B. A compter du ********2012, les époux Y.________ ont vécu de façon séparée. Une contribution mensuelle de 800 fr. pour l’entretien des siens a été mise à la charge de Y.________, qui l’a toujours réglée. Le 18 octobre 2013, le Service de la population (ci-après: SPOP) a informé Y.________ qu’en dépit de ce qui précède, l’analyse approfondie de son dossier montrait que la poursuite de son séjour se justifiait du fait que son intégration en Suisse paraissait réussie et pour raisons personnelles majeures, en tenant notamment compte de la situation de l’enfant A.________ avec lequel l’intéressé entretenait une relation étroite. Son permis de séjour a été renouvelé depuis lors.
C. Le 25 septembre 2014, son autorisation de séjour étant arrivée à échéance, X.________ a requis la transformation anticipée de celle-ci en une autorisation d’établissement. Le 14 janvier 2015, le SPOP l’a invité à compléter sa demande en produisant plusieurs documents, parmi lesquels:
«Certificat d’études de la langue française (par ex. TELC, DELF, CECI) ou certificat équivalent, d’une école reconnue, le degré minimal exigé étant le niveau A2 au portfolio européen des langues».
Le 20 avril 2015, ce dernier document n’ayant pas été produit, le SPOP a informé X.________ de son intention de rendre une décision négative. Dans ses déterminations du 26 mai 2015, l’intéressé a rappelé au SPOP qu’il avait étudié le français durant sa scolarité au Maroc, ce dont attestait son certificat de scolarité, et qu’il parlait quotidiennement le français dans le cadre de son emploi, ce que confirmait son employeur. Il a fait part de sa bonne intégration en Suisse et a demandé la délivrance d’une autorisation d’établissement.
Le 24 juin 2015, le SPOP a refusé de transformer l’autorisation de séjour de X.________ en une autorisation d’établissement à titre anticipé.
D. X.________ a recouru contre cette décision négative dont il demande l’annulation.
Le SPOP a produit son dossier; il a requis que X.________ soit invité à indiquer les raisons pour lesquelles il n’était pas en mesure de présenter un certificat d’études de la langue française ou un certificat équivalent prouvant le degré minimal de référence requis.
X.________ s’est déterminé; il a maintenu ses conclusions,
Le SPOP propose le rejet du recours et la confirmation de la décision attaquée.
E. Le Tribunal a statué à huis clos, par voie de circulation.
Considérant en droit
1. Interjeté en temps utile auprès de l'autorité compétente, le recours satisfait par ailleurs aux autres conditions formelles de recevabilité (cf. art. 79 de la loi vaudoise du 28 octobre 2008 sur la procédure administrative [LPA-VD; RSV 173.36], applicable par renvoi de l'art. 99 LPA-VD), de sorte qu'il y a lieu d'entrer en matière sur le fond.
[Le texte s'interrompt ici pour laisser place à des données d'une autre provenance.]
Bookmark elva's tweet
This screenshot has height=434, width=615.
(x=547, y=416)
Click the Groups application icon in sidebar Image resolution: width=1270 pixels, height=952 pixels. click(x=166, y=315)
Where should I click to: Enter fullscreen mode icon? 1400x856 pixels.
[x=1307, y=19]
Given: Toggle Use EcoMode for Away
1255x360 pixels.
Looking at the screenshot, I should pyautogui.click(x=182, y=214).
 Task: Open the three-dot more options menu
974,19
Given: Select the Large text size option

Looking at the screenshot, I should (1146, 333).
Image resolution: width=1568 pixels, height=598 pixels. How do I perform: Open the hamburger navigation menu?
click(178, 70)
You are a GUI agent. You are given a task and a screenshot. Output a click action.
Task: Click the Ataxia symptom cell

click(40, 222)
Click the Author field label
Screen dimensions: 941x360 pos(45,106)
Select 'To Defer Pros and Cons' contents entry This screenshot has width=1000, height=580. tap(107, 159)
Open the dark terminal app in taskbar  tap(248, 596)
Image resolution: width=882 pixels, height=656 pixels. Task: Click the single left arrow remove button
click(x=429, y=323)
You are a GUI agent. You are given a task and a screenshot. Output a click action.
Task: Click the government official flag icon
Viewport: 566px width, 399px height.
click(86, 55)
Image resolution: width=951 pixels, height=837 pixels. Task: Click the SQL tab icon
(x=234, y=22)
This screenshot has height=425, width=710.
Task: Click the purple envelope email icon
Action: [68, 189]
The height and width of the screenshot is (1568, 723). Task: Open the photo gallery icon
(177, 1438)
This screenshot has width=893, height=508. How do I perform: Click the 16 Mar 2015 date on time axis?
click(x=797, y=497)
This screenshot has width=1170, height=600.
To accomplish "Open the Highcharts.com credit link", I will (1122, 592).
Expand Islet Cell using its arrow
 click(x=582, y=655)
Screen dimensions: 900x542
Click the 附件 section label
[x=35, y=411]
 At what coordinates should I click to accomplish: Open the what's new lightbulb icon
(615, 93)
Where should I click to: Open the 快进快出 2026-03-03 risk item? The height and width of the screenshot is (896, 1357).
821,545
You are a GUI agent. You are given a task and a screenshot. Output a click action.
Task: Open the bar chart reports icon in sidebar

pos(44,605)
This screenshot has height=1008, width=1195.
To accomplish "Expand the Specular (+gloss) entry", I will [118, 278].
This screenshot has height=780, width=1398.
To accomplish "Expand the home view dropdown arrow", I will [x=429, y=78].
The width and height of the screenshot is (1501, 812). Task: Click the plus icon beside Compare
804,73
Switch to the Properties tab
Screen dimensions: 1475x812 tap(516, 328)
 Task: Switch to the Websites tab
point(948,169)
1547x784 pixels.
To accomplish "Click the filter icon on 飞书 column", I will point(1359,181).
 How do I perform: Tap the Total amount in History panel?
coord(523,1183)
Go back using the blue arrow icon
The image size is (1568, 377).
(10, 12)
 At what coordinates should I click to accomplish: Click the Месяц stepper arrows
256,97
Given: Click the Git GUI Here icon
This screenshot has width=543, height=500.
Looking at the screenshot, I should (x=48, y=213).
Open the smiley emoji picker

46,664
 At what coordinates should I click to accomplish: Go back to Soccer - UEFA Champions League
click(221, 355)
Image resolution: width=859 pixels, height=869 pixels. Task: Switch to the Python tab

2. Le recourant a requis la tenue d’une audience afin qu’il puisse s’expliquer devant la Cour et que celle-ci puisse se rendre compte de son degré de connaissance de la langue française. Au vu du sort du recours, il n’y a pas lieu de donner suite à cette réquisition.
3. Ressortissant marocain, le recourant ne peut se prévaloir d’aucun traité international liant son pays d’origine à la Suisse. Sa situation administrative s’apprécie par conséquent exclusivement au regard du droit interne.
a) L'octroi de l'autorisation d'établissement est régi par l'art. 34 de la loi fédérale du 16 décembre 2005 sur les étrangers (LEtr; RS 142.20). Selon l'al. 2 de cette disposition, l'autorité compétente peut octroyer une autorisation d'établissement à un étranger aux conditions suivantes: il a séjourné en Suisse au moins dix ans au titre d'une autorisation de courte durée ou de séjour, dont les cinq dernières années de manière ininterrompue au titre d'une autorisation de séjour (let. a) et il n'existe aucun motif de révocation au sens de l'art. 62 (let. b). Aux termes de l’al. 3, l'autorisation d'établissement peut être octroyée au terme d'un séjour plus court si des raisons majeures le justifient. D'après l'art. 34 al. 4 LEtr, l'autorisation d'établissement peut déjà être octroyée au terme d'un séjour ininterrompu de cinq ans au titre d'une autorisation de séjour lorsque l'étranger s'est bien intégré en Suisse, en particulier lorsqu'il a de bonnes connaissances d'une langue nationale. Selon l'art. 62 de l'ordonnance fédérale du 24 octobre 2007 relative à l'admission, au séjour et à l'exercice d'une activité lucrative (OASA; RS 142.201), l'autorisation d'établissement peut être octroyée en cas d'intégration réussie, notamment lorsque l'étranger respecte l'ordre juridique suisse et les valeurs de la Constitution fédérale (let. a), dispose de connaissances de la langue nationale parlée au lieu de domicile équivalant au moins au niveau de référence A2 du Cadre européen commun de référence pour les langues publié par le Conseil de l'Europe, les connaissances d'une autre langue nationale pouvant aussi être prises en compte dans des cas dûment motivés (let. b) et manifeste sa volonté de participer à la vie économique et de se former (let. c).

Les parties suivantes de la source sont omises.